(What to produce) The answer must consist of every record below, reproduced exactly.

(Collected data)
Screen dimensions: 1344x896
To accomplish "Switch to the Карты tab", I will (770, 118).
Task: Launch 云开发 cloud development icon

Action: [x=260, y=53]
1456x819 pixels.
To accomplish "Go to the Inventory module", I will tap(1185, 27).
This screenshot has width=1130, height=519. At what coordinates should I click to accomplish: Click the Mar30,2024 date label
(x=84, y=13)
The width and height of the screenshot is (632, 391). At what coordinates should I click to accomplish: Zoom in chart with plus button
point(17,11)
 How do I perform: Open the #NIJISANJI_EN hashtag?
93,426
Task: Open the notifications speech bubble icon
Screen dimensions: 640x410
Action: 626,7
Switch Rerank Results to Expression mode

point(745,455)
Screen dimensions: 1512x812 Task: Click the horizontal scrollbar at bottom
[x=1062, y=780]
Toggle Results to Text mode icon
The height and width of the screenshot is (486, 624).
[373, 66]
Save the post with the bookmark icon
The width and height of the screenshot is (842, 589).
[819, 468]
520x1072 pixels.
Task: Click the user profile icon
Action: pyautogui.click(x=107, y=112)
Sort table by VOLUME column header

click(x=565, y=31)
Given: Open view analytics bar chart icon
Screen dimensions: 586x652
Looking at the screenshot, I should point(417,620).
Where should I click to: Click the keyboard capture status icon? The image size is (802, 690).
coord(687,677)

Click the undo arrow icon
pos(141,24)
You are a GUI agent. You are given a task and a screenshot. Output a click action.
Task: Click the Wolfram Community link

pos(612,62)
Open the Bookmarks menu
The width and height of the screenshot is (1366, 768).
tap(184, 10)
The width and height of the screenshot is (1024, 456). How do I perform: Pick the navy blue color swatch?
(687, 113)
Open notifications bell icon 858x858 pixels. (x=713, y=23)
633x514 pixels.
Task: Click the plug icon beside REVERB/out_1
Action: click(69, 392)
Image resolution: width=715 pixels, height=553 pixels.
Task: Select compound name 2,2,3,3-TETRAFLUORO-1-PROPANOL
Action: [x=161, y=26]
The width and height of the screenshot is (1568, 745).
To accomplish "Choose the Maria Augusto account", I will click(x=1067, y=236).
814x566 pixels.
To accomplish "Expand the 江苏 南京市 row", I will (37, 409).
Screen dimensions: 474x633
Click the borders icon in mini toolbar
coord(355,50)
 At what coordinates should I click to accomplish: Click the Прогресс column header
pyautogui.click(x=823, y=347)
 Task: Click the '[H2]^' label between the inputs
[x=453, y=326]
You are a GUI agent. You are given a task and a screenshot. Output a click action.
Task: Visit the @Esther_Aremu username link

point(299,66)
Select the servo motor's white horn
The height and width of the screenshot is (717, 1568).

(Solution to the exercise)
Screen dimensions: 1344x896
To accomplish "Switch to the Карты tab", I will (770, 118).
Task: Launch 云开发 cloud development icon

Action: [x=260, y=53]
1456x819 pixels.
To accomplish "Go to the Inventory module", I will tap(1185, 27).
This screenshot has width=1130, height=519. At what coordinates should I click to accomplish: Click the Mar30,2024 date label
(x=84, y=13)
The width and height of the screenshot is (632, 391). At what coordinates should I click to accomplish: Zoom in chart with plus button
point(17,11)
 How do I perform: Open the #NIJISANJI_EN hashtag?
93,426
Task: Open the notifications speech bubble icon
Screen dimensions: 640x410
Action: 626,7
Switch Rerank Results to Expression mode

point(745,455)
Screen dimensions: 1512x812 Task: Click the horizontal scrollbar at bottom
[x=1062, y=780]
Toggle Results to Text mode icon
The height and width of the screenshot is (486, 624).
[373, 66]
Save the post with the bookmark icon
The width and height of the screenshot is (842, 589).
[819, 468]
520x1072 pixels.
Task: Click the user profile icon
Action: pyautogui.click(x=107, y=112)
Sort table by VOLUME column header

click(x=565, y=31)
Given: Open view analytics bar chart icon
Screen dimensions: 586x652
Looking at the screenshot, I should point(417,620).
Where should I click to: Click the keyboard capture status icon? The image size is (802, 690).
coord(687,677)

Click the undo arrow icon
pos(141,24)
You are a GUI agent. You are given a task and a screenshot. Output a click action.
Task: Click the Wolfram Community link

pos(612,62)
Open the Bookmarks menu
The width and height of the screenshot is (1366, 768).
tap(184, 10)
The width and height of the screenshot is (1024, 456). How do I perform: Pick the navy blue color swatch?
(687, 113)
Open notifications bell icon 858x858 pixels. (x=713, y=23)
633x514 pixels.
Task: Click the plug icon beside REVERB/out_1
Action: click(69, 392)
Image resolution: width=715 pixels, height=553 pixels.
Task: Select compound name 2,2,3,3-TETRAFLUORO-1-PROPANOL
Action: [x=161, y=26]
The width and height of the screenshot is (1568, 745).
To accomplish "Choose the Maria Augusto account", I will click(x=1067, y=236).
814x566 pixels.
To accomplish "Expand the 江苏 南京市 row", I will (37, 409).
Screen dimensions: 474x633
Click the borders icon in mini toolbar
coord(355,50)
 At what coordinates should I click to accomplish: Click the Прогресс column header
pyautogui.click(x=823, y=347)
 Task: Click the '[H2]^' label between the inputs
[x=453, y=326]
You are a GUI agent. You are given a task and a screenshot. Output a click action.
Task: Visit the @Esther_Aremu username link

point(299,66)
Select the servo motor's white horn
The height and width of the screenshot is (717, 1568).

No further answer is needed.